Face au tollé des milieux culturels et d’une très grande partie de leurs publics, le ministère de la Culture a cru bon de préciser que cela n’impliquait en rien la déprogrammation dans certains festivals des artistes ayant déjà obtenu leur visa.
Bref, que le problème ne serait lié qu’à la seule question des visas, désormais suspendus pour les trois pays visés.
En somme, une simple conséquence administrative de la querelle politique et diplomatique faite aux trois pays. Comme si les artistes concernés étaient des chantres des coups d’État !

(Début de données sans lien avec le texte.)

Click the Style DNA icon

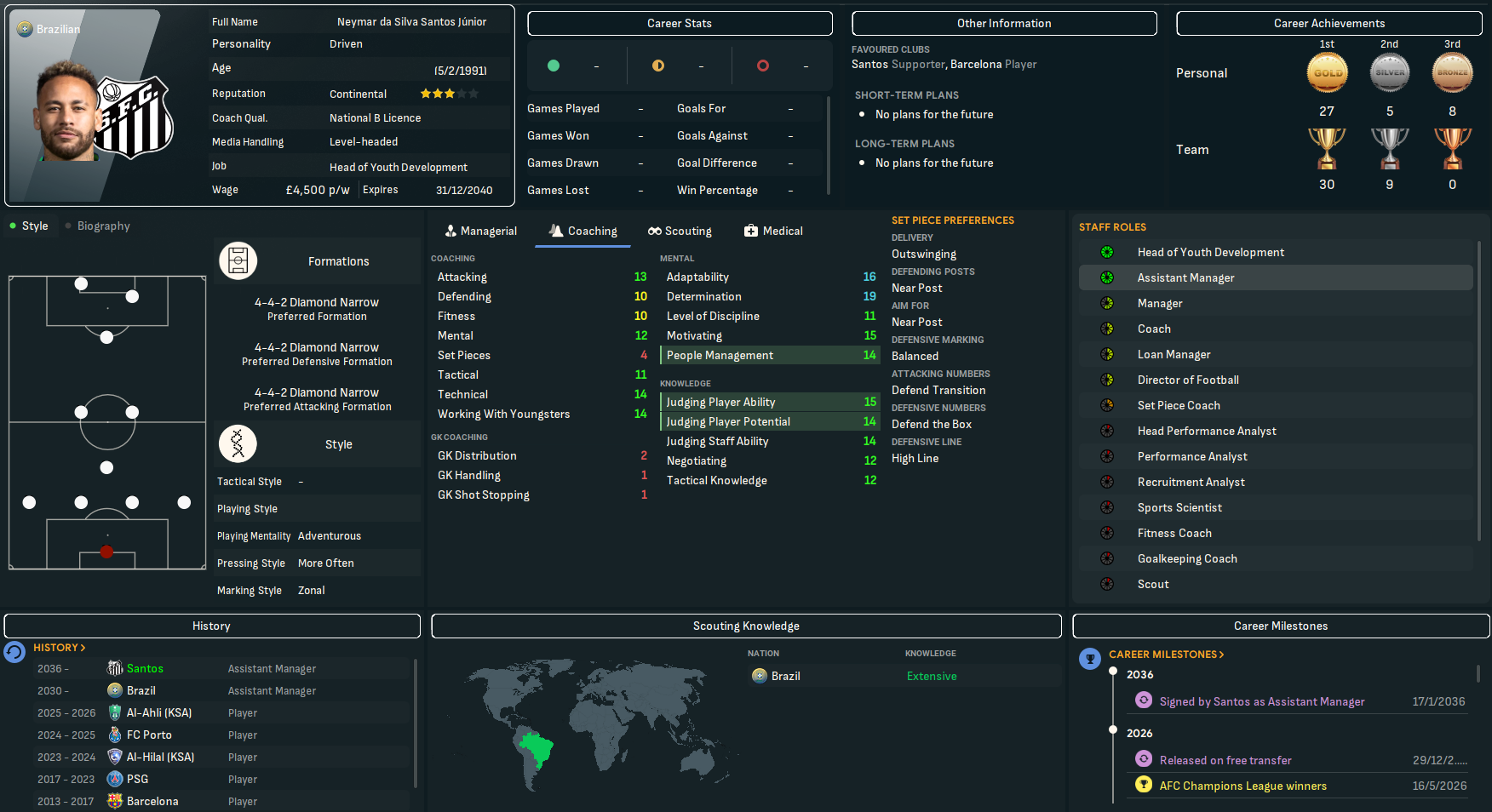tap(238, 444)
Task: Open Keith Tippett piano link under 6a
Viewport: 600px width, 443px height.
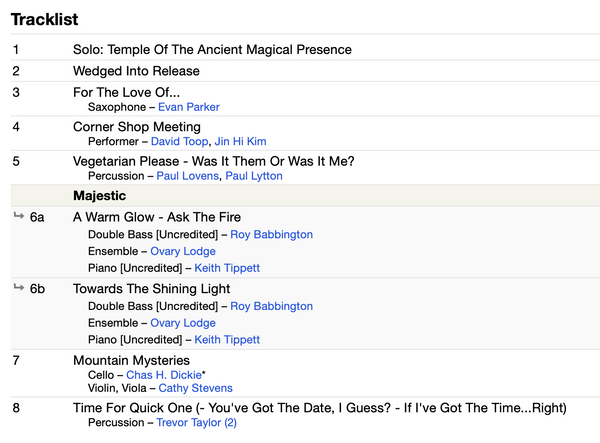Action: pyautogui.click(x=227, y=268)
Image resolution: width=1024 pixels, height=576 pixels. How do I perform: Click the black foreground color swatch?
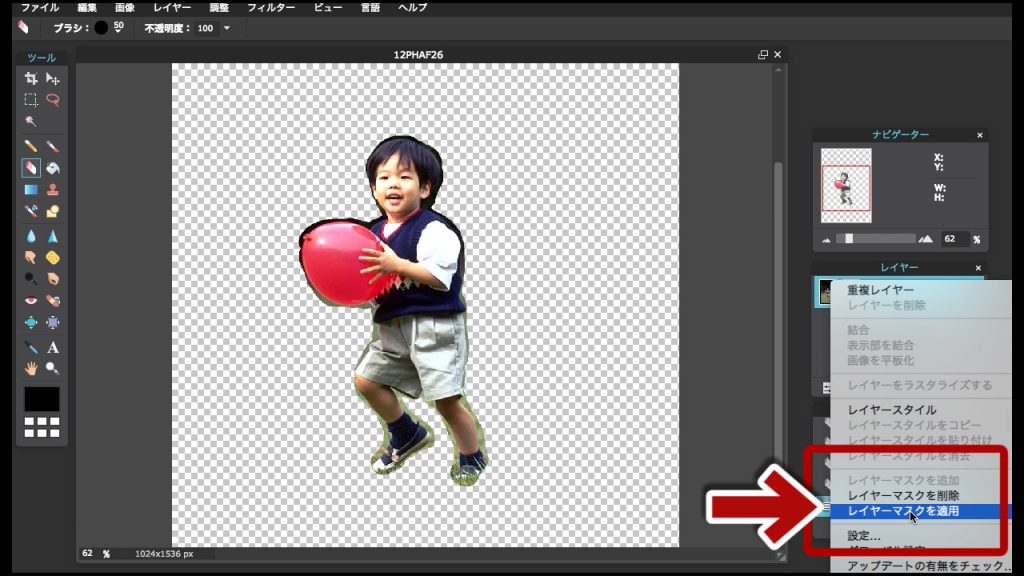click(42, 399)
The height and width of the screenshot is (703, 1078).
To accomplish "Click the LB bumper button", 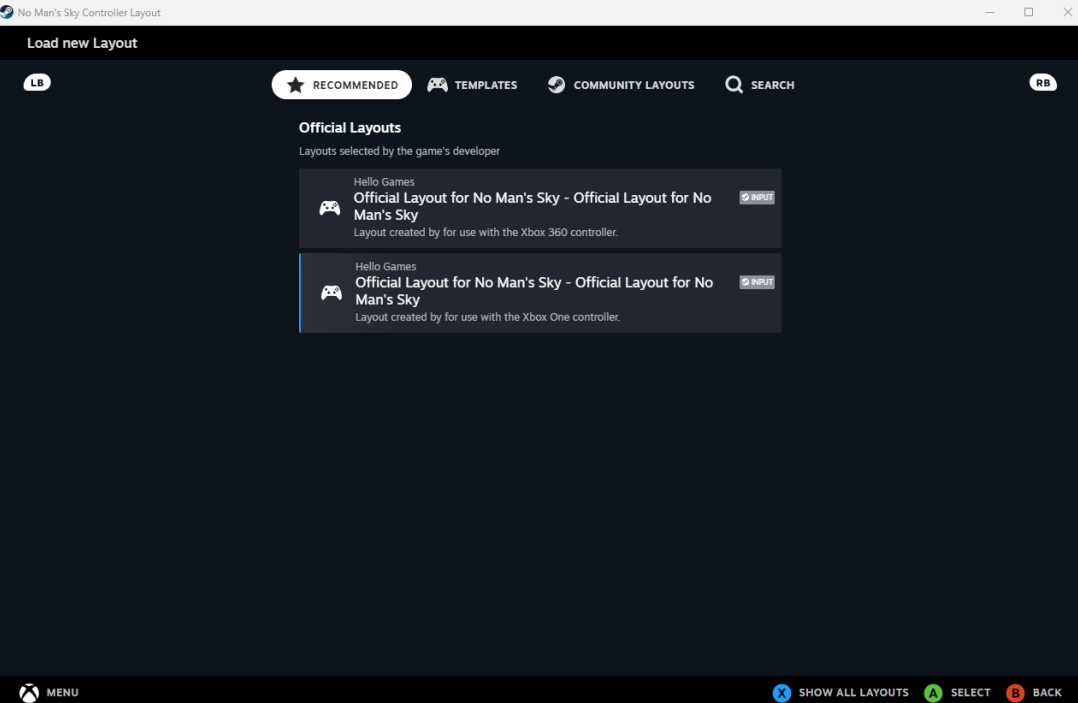I will 37,83.
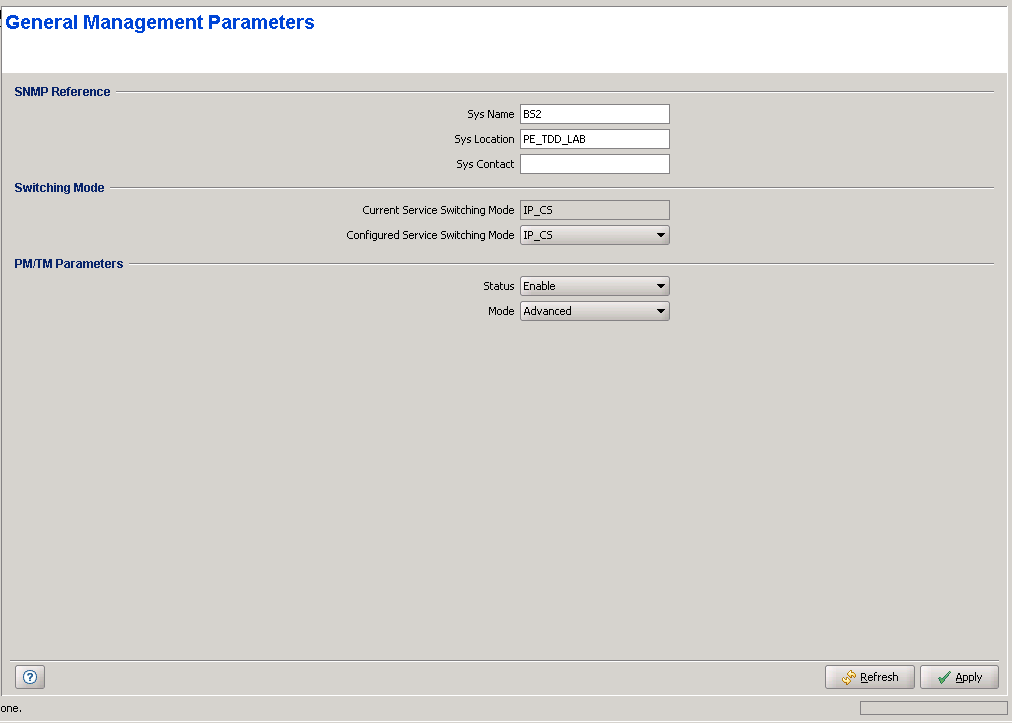Click the Sys Contact label

(x=485, y=164)
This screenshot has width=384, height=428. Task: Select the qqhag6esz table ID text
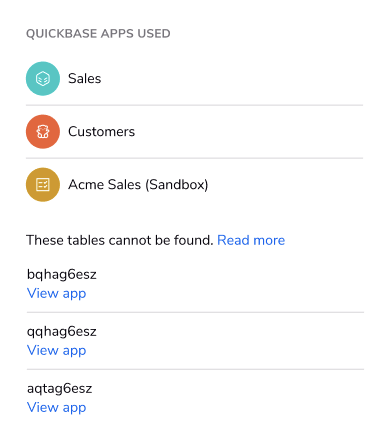[62, 332]
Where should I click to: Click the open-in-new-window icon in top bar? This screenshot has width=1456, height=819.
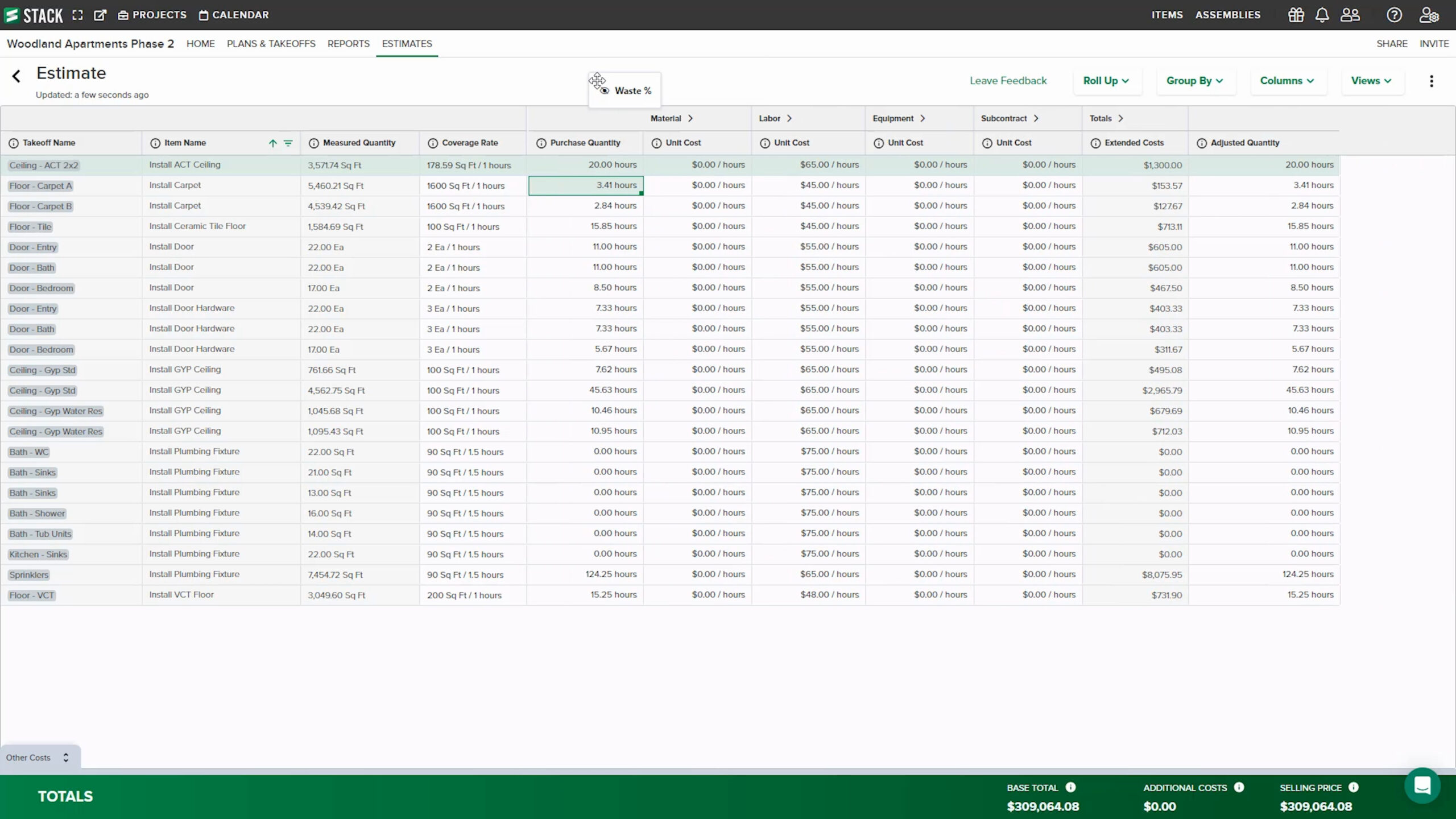(x=100, y=15)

Que l’on interdise les visas demandés par des officiers mêlés au coup d’État ou à des personnalités politiques compromises, soit. Mais interdire tous les artistes ? Depuis maintenant une trentaine d’années, la mondialisation a rendu possible l’émergence d’un art africain rendu visible dans le monde, comme art contemporain vivant, voire bouillonnant, dans de multiples domaines sur la scène mondiale. De quoi se réjouir.
Et de s’affliger que la mesure d’interdiction s’étende au-delà du monde artistique. Voilà déjà longtemps que les universitaires et scientifiques africains sont eux aussi visés. Pas un seul colloque invitant des collègues africains qui ne se soit heurté un jour à cette satanée question des visas.
Là, c’est encore plus clair : nos collègues maliens, burkinabés ou nigériens sont interdits de sortie vers la France. Quel meilleur moyen de les détourner d’échanges si fréquents et naturels, facilités par la pratique d’une même langue ? Et de les inciter à considérer que, désormais, dans une France qui leur est interdite, ils ne sont plus les bienvenus pour s’y produire, faire connaitre leurs travaux, et permettre aux Français d’apprendre de leurs talents.
Fut un temps où le monde francophone rêvait, au moins dans ses milieux culturels, d’un « visa francophone » qui témoignerait, mieux que tout autre signal, de l’appartenance à un même système de valeurs.
En prenant une telle décision, en soumettant ainsi la culture et la science aux impératifs de la politique, la France fait sans doute plus que tuer un tel rêve. C’est la Francophonie elle-même qui perd tout son sens.